Study material:
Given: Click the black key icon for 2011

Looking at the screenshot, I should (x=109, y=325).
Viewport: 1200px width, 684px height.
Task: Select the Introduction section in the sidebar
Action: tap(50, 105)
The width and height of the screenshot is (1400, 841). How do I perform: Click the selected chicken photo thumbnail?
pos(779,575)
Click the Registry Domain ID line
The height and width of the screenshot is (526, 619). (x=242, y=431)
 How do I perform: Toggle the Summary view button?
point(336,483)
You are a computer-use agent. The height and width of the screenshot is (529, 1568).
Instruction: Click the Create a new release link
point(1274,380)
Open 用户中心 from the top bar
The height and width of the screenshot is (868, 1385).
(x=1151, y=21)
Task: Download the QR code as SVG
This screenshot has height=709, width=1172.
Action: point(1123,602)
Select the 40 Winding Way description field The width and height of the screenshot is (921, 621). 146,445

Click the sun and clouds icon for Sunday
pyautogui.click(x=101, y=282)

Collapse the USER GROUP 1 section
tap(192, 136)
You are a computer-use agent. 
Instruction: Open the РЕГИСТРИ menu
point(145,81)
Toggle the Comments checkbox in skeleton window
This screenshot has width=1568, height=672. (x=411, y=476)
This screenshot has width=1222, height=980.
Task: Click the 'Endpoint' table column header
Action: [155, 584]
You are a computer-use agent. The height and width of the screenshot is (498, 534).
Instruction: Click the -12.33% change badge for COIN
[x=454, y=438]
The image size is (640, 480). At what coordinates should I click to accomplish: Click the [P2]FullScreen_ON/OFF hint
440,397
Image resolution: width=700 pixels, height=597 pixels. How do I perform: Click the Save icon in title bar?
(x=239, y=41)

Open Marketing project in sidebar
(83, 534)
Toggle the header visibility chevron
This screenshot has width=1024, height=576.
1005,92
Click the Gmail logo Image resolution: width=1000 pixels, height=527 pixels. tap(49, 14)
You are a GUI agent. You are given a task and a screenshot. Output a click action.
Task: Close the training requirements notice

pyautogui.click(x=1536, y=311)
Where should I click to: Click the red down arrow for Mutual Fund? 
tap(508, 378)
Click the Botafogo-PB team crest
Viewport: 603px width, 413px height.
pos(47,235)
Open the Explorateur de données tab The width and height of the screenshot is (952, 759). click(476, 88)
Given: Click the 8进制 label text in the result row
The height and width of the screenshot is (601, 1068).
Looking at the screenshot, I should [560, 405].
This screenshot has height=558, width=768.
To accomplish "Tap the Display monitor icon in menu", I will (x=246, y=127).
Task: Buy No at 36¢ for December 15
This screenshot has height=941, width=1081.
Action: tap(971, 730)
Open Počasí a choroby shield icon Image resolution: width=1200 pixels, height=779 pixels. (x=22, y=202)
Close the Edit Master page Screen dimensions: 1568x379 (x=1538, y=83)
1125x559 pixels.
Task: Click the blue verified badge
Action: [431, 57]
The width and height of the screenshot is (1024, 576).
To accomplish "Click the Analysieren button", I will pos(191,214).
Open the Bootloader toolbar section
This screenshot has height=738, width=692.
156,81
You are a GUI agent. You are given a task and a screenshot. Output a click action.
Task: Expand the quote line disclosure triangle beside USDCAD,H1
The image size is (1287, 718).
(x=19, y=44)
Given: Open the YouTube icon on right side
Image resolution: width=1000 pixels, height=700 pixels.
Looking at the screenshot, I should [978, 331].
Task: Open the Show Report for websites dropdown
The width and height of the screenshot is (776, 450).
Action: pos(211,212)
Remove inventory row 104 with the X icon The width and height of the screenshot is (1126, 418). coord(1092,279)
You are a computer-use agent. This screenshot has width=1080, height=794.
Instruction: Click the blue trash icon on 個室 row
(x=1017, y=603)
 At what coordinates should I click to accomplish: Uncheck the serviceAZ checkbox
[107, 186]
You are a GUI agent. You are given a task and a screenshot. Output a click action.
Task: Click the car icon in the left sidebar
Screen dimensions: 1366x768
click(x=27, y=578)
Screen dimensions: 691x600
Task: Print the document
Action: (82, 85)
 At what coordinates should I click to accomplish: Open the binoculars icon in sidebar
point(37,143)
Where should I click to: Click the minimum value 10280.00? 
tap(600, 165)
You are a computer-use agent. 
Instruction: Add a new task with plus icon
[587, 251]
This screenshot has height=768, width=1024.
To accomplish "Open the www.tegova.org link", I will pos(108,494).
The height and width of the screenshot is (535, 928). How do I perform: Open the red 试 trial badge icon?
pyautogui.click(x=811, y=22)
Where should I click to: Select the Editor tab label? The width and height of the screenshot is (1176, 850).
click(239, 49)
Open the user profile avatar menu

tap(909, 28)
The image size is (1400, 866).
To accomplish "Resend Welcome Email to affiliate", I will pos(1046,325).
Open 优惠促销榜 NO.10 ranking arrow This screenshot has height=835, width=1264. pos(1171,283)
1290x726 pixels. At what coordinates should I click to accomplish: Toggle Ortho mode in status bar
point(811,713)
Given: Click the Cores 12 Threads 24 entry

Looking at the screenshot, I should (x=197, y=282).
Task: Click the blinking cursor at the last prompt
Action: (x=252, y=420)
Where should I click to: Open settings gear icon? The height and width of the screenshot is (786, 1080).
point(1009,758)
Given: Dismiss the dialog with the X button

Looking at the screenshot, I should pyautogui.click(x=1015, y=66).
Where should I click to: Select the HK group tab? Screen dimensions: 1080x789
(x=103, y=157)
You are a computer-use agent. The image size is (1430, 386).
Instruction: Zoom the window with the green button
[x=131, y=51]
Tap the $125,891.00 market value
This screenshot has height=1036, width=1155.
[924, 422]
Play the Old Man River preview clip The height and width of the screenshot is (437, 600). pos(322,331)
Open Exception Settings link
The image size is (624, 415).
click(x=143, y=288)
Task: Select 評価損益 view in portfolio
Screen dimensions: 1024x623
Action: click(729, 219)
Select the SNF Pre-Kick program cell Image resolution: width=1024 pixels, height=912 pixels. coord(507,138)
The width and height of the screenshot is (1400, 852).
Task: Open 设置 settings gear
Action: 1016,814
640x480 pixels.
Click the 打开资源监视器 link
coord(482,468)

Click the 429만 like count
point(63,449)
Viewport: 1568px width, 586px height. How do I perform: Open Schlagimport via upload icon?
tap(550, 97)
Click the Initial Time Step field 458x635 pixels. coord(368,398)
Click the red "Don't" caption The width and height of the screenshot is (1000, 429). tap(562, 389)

Task prompt: Reproduce exactly the lines above from the line with "Image resolution: width=700" to the line with "You are a computer-use agent. This", including both, and add nothing.

Answer for this exercise:
Image resolution: width=700 pixels, height=597 pixels. How do I perform: Click the Save icon in title bar?
(x=239, y=41)

Open Marketing project in sidebar
(83, 534)
Toggle the header visibility chevron
This screenshot has width=1024, height=576.
1005,92
Click the Gmail logo Image resolution: width=1000 pixels, height=527 pixels. tap(49, 14)
You are a GUI agent. You are given a task and a screenshot. Output a click action.
Task: Close the training requirements notice

pyautogui.click(x=1536, y=311)
Where should I click to: Click the red down arrow for Mutual Fund? 
tap(508, 378)
Click the Botafogo-PB team crest
Viewport: 603px width, 413px height.
pos(47,235)
Open the Explorateur de données tab The width and height of the screenshot is (952, 759). click(476, 88)
Given: Click the 8进制 label text in the result row
The height and width of the screenshot is (601, 1068).
Looking at the screenshot, I should [560, 405].
This screenshot has height=558, width=768.
To accomplish "Tap the Display monitor icon in menu", I will (x=246, y=127).
Task: Buy No at 36¢ for December 15
This screenshot has height=941, width=1081.
Action: tap(971, 730)
Open Počasí a choroby shield icon Image resolution: width=1200 pixels, height=779 pixels. (x=22, y=202)
Close the Edit Master page Screen dimensions: 1568x379 (x=1538, y=83)
1125x559 pixels.
Task: Click the blue verified badge
Action: [431, 57]
The width and height of the screenshot is (1024, 576).
To accomplish "Click the Analysieren button", I will pos(191,214).
Open the Bootloader toolbar section
This screenshot has height=738, width=692.
156,81
You are a GUI agent. You are given a task and a screenshot. Output a click action.
Task: Expand the quote line disclosure triangle beside USDCAD,H1
The image size is (1287, 718).
(x=19, y=44)
Given: Open the YouTube icon on right side
Image resolution: width=1000 pixels, height=700 pixels.
Looking at the screenshot, I should [978, 331].
Task: Open the Show Report for websites dropdown
The width and height of the screenshot is (776, 450).
Action: pos(211,212)
Remove inventory row 104 with the X icon The width and height of the screenshot is (1126, 418). coord(1092,279)
You are a computer-use agent. This screenshot has width=1080, height=794.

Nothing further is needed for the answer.